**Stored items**
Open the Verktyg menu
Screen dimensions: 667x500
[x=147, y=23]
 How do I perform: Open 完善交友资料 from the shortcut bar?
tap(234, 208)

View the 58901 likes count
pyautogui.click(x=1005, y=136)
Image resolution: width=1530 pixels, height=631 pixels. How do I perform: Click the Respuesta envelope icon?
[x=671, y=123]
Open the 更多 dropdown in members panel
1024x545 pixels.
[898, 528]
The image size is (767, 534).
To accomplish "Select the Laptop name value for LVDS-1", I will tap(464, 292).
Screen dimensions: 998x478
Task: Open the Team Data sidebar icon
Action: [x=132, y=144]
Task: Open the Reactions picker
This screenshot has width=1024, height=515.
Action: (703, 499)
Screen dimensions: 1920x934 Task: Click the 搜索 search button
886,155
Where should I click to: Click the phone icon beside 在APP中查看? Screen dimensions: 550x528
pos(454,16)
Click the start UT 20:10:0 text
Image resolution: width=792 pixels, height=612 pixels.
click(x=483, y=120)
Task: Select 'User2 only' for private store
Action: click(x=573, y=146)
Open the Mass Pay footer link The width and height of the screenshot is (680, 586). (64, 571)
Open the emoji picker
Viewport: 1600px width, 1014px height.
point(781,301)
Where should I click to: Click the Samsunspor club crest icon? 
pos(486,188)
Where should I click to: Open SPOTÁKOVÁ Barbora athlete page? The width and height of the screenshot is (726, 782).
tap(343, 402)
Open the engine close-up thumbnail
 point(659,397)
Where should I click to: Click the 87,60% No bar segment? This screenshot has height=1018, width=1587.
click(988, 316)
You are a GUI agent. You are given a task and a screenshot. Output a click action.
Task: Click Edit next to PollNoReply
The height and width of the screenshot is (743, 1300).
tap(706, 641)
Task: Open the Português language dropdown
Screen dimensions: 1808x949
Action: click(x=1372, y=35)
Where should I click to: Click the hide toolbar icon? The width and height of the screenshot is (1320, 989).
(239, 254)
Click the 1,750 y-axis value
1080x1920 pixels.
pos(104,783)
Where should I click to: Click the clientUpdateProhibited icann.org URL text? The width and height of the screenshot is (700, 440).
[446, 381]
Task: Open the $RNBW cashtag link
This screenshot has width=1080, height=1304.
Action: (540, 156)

**EXERCISE GOAL**
Please output all the lines above exactly as given.

**RESPONSE FOR THIS EXERCISE**
Open the Verktyg menu
Screen dimensions: 667x500
[x=147, y=23]
 How do I perform: Open 完善交友资料 from the shortcut bar?
tap(234, 208)

View the 58901 likes count
pyautogui.click(x=1005, y=136)
Image resolution: width=1530 pixels, height=631 pixels. How do I perform: Click the Respuesta envelope icon?
[x=671, y=123]
Open the 更多 dropdown in members panel
1024x545 pixels.
[898, 528]
The image size is (767, 534).
To accomplish "Select the Laptop name value for LVDS-1", I will tap(464, 292).
Screen dimensions: 998x478
Task: Open the Team Data sidebar icon
Action: [x=132, y=144]
Task: Open the Reactions picker
This screenshot has width=1024, height=515.
Action: (703, 499)
Screen dimensions: 1920x934 Task: Click the 搜索 search button
886,155
Where should I click to: Click the phone icon beside 在APP中查看? Screen dimensions: 550x528
pos(454,16)
Click the start UT 20:10:0 text
Image resolution: width=792 pixels, height=612 pixels.
click(x=483, y=120)
Task: Select 'User2 only' for private store
Action: click(x=573, y=146)
Open the Mass Pay footer link The width and height of the screenshot is (680, 586). (64, 571)
Open the emoji picker
Viewport: 1600px width, 1014px height.
point(781,301)
Where should I click to: Click the Samsunspor club crest icon? 
pos(486,188)
Where should I click to: Open SPOTÁKOVÁ Barbora athlete page? The width and height of the screenshot is (726, 782).
tap(343, 402)
Open the engine close-up thumbnail
 point(659,397)
Where should I click to: Click the 87,60% No bar segment? This screenshot has height=1018, width=1587.
click(988, 316)
You are a GUI agent. You are given a task and a screenshot. Output a click action.
Task: Click Edit next to PollNoReply
The height and width of the screenshot is (743, 1300).
tap(706, 641)
Task: Open the Português language dropdown
Screen dimensions: 1808x949
Action: click(x=1372, y=35)
Where should I click to: Click the hide toolbar icon? The width and height of the screenshot is (1320, 989).
(239, 254)
Click the 1,750 y-axis value
1080x1920 pixels.
pos(104,783)
Where should I click to: Click the clientUpdateProhibited icann.org URL text? The width and height of the screenshot is (700, 440).
[446, 381]
Task: Open the $RNBW cashtag link
This screenshot has width=1080, height=1304.
Action: (540, 156)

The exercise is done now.